Dikeluarkan oleh Ya'kub bin Sufyan Al-Faswi Al Hafizh dari Al-Hasan bin Ali ra., dia berkata, “Aku Pernah bertanya kepada pamanku Hindun bin Abu Halah, yang pandai menggambarkan sifat-sifat perilaku Rasulullah SAW, sementara aku menginginkan dia menggambarkan sifat-sifat Nabi Muhammad SAW kepadaku agar dapat kujadikan pedoman, maka dia berkata, ”Rasulullah SAW itu seorang yang mulia yang senantiasa dimuliakan, wajahnya bercahaya seperti bulan purnama yang bercahaya, perawakan beliau sedang, tidak terialu pendek, dan tidak terlalu tinggi.

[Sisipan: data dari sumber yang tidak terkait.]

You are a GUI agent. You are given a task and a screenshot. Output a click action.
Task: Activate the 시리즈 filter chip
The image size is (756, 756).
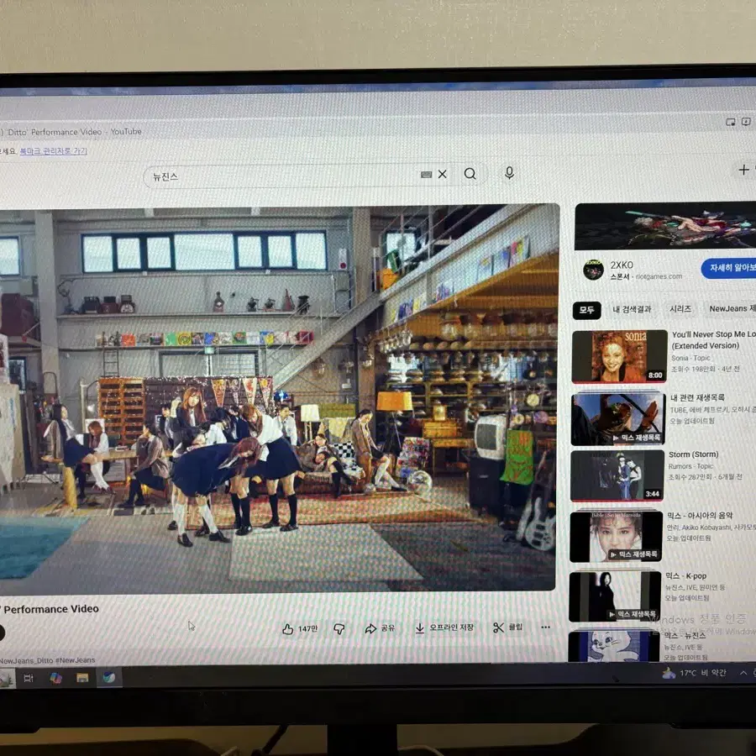tap(679, 309)
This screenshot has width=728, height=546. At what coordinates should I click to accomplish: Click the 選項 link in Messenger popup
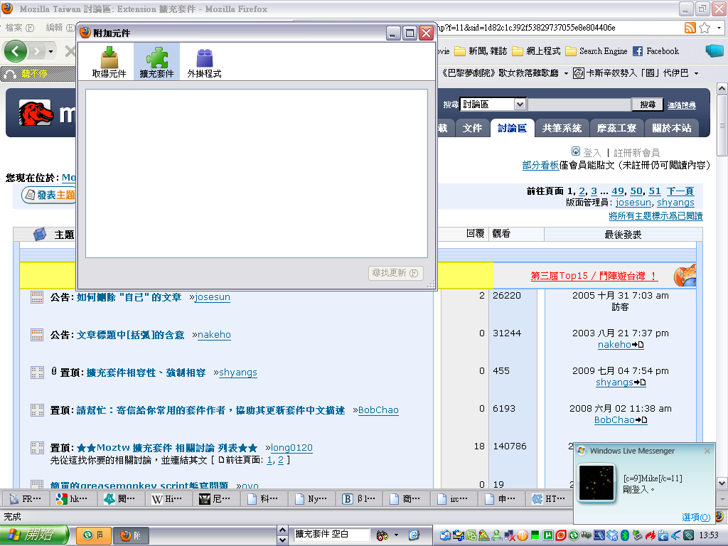tap(696, 517)
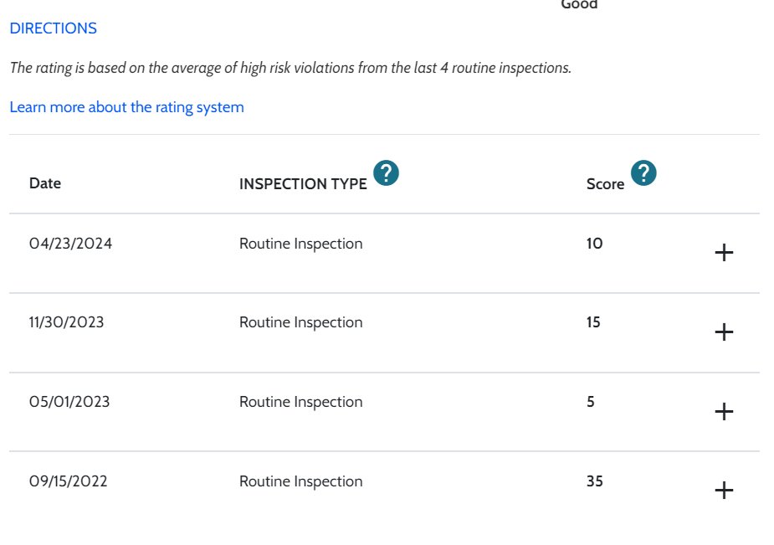This screenshot has width=774, height=545.
Task: Select the 04/23/2024 date cell
Action: 70,244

Rambut beliau berombak, menyentuh daun telinga dan lebat. Warna kulitnya terang, keningnya lebar, alisnya tipis dan memanjang. Jika sedang marah, diantara alisnya tampak urat. Hidungnya mancung, ada cahaya di bagian atasnya, yang tampak mancung di mata orang yang tidak memperhatikannya. Janggutnya lebat, bagian bola hitam matanya tampak hitam, kedua pipinya lembut, giginya putih dan bagus, ada bulu-bulu halus di dadanya, badannya kekar dan kokoh, permukaan perut dan dadanya datar. Dadanya bidang, jarak antara kedua bahunya lebar, sendi-sendi tulangnya besar, kulitnya bersih. Antara dada sampai ke pusar ditumbuhi bulu bulu yang membentuk garis. Di antara puting susu dan perut tidak ditumbuhi rambut. Lengan, bahu dan dadanya bagian atas ditumbuhi bulu bulu yang halus. Jarinya kuat, lengannya panjang, telapak kaki dan tangannya lebar, ujung jarinya panjang. Bagian tengah telapak kakinya berongga dan tidak menyentuh tanah saat berjalan, kedua telapak kakinya menjadi ringan ibarat air yang turun kebawah. Beliau mengayunkan kaki sambil menunduk jalannya agak cepat. Jika berjalan seolah olah sedang berjalan di jalan yang menurun. Jika menoleh, beliau menoleh dengan seluruh anggota badannya. Pandangan matanya menunduk ke bawah, lebih lama memandang ke tanah daripada langit, pandangannya bersungguh sungguh jika memperhatikan sesuatu. Beliau selalu mendahului mengucapkan salam ketika berpapasan dengan para sahabat, sebelum para sahabat mengucapkan salam.”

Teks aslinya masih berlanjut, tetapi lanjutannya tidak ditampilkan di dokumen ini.